The data:
=====
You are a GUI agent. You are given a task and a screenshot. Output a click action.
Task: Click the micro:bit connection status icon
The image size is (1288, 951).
=====
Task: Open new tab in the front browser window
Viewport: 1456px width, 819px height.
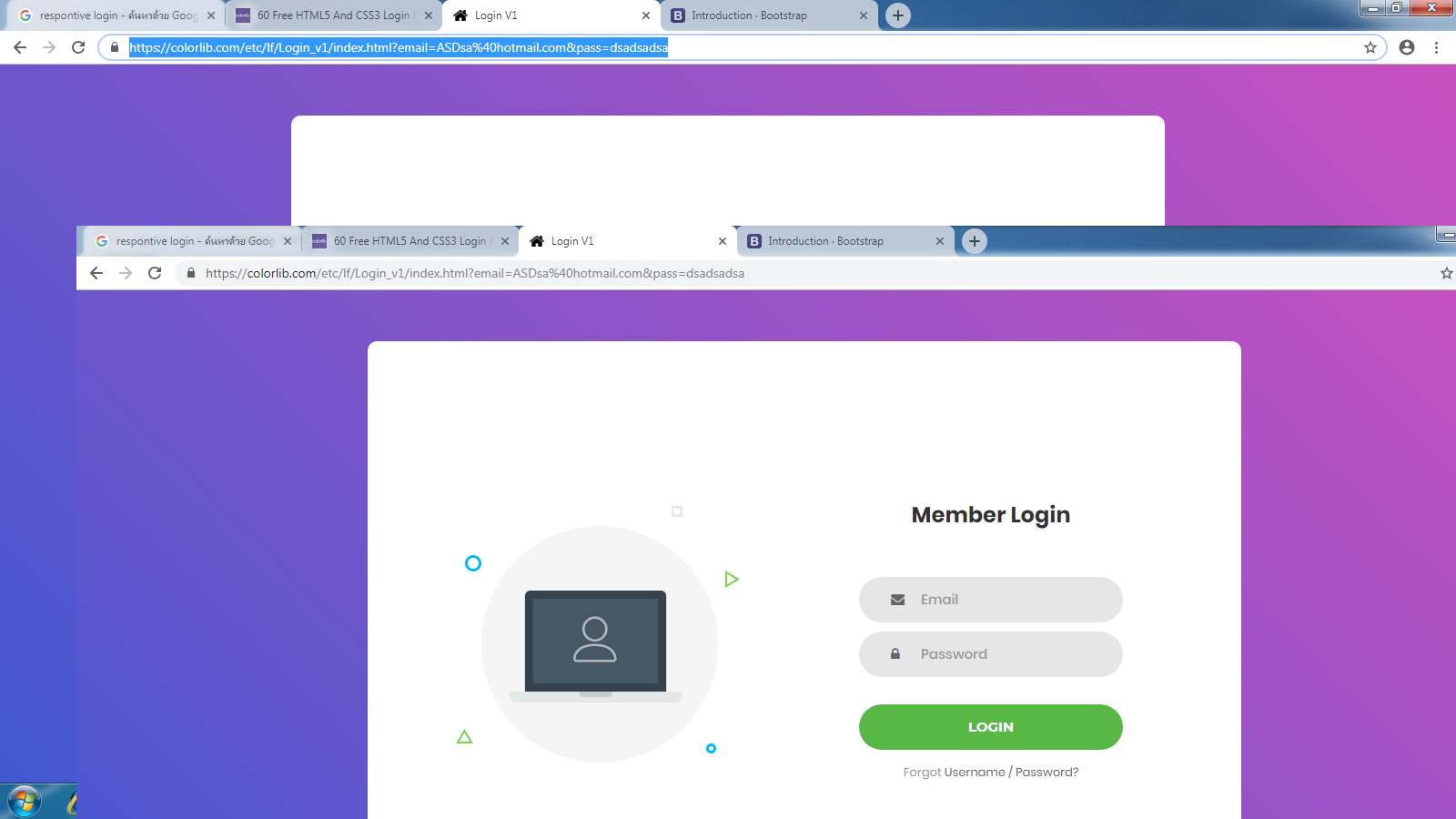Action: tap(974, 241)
=====
Problem details: Your reply is to repeat, unchanged, the lines above running from the one with "Task: Click the" up to and including the one with "The image size is (1288, 951).".

Solved exercise:
Task: Click the micro:bit connection status icon
The image size is (1288, 951).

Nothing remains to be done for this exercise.